Horner: Red Bull nie będzie mianował nowego dyrektora technicznego

Brytyjczyk przekonuje o sile kadry technicznej swojej ekipy.
11.08.1416:14
Nataniel Piórkowski
1018wyświetlenia

Zdaniem Red Bull Racing nie ma potrzeby mianowania dyrektora technicznego, który od przyszłego roku mógłby pracować pod kontrolą Adriana Neweya.

Anglik zgodził się w czerwcu na przedłużenie swojego kontraktu ze stajnią z Milton Keynes, jednak według zapisów nowego porozumienia, po zakończeniu obecnego sezonu jego faktyczne zaangażowanie w prace ekipy zostanie zredukowane.

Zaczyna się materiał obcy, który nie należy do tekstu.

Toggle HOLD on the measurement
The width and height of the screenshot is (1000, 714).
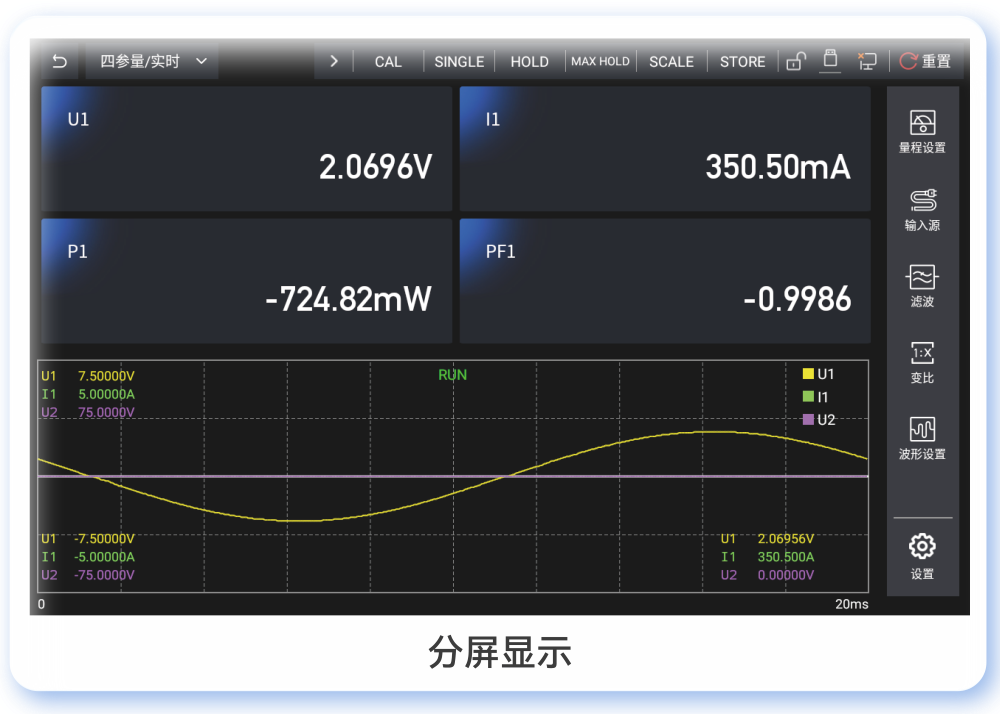pos(529,61)
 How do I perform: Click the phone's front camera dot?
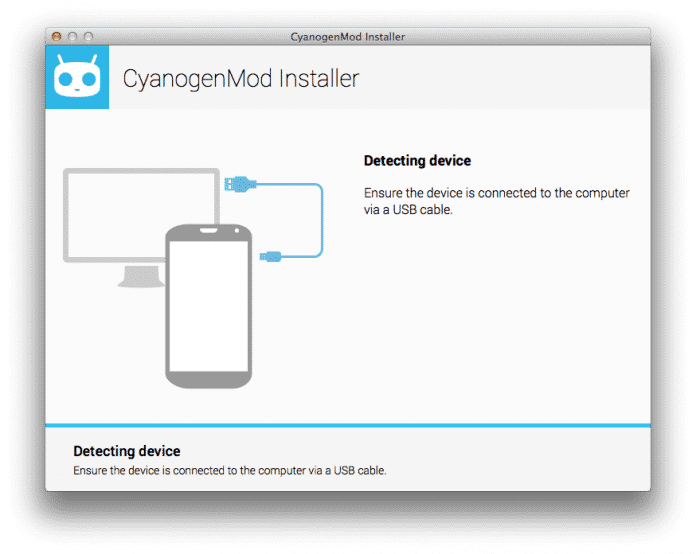(237, 234)
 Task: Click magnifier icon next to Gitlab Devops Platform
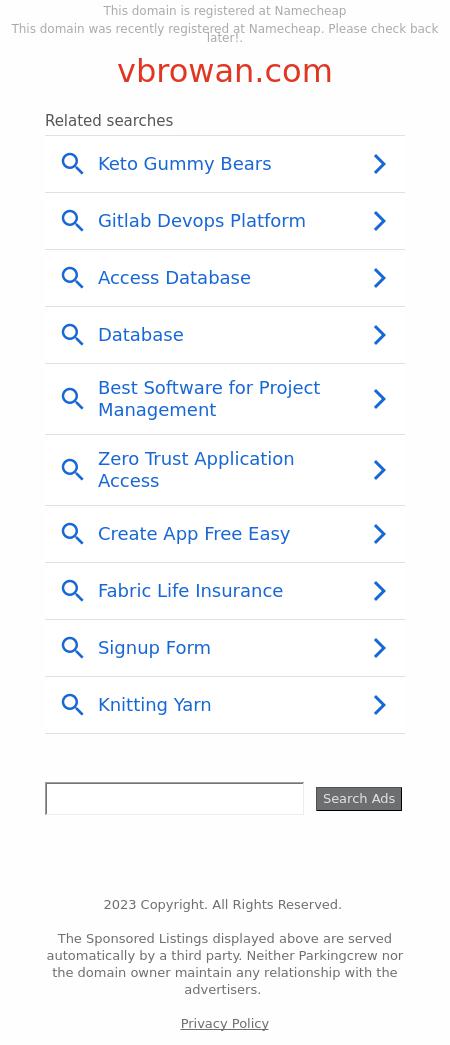(72, 221)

Oficjalnie Newey będzie nadal pełnił funkcję dyrektora technicznego.

Nie zamierzamy mianować dyrektora technicznego. Nie potrzebujemy kogoś takiego. Adrian będzie nadal bardzo zaangażowany w nakreślanie ogólnego kierunku, jednak sytuacja ta otworzy szersze możliwości dla ludzi na niższych szczeblach naszych struktur, dla których będzie to okazja do przejęcia większej odpowiedzialności - wyjaśniał Horner zapewniając o kompetencjach swych podwładnych: Mamy bardzo silną grupę techniczną w skład której wchodzą główny projektant - Rob Marshall, dyrektor ds. aerodynamiki - Dan Fallows oraz główny inżynier Paul Monaghan.

Newey już od dawna zapewniał, że ograniczając zakres swych obowiązków lub nawet odchodząc z Red Bulla pragnie mieć gwarancje, że zespół utrzyma wysoki poziom osiągów. Adrian nigdy nie ukrywał, że w pewnym momencie będzie chciał nieco zredukować swoje obowiązki. Teraz nadszedł ten moment i musimy dostosować do tego nasze struktury jednak ciągle czerpiąc korzyści z jego zaangażowania. To złoty środek. Dzięki temu mamy świetną sytuację: Adrian nie zamierza zupełnie usunąć się w cień i pewien procent swojej pracy nadal będzie przeznaczał na F1. To także wielka szansa dla potwierdzenia kompetencji ludzi, którzy znajdują się pod nim.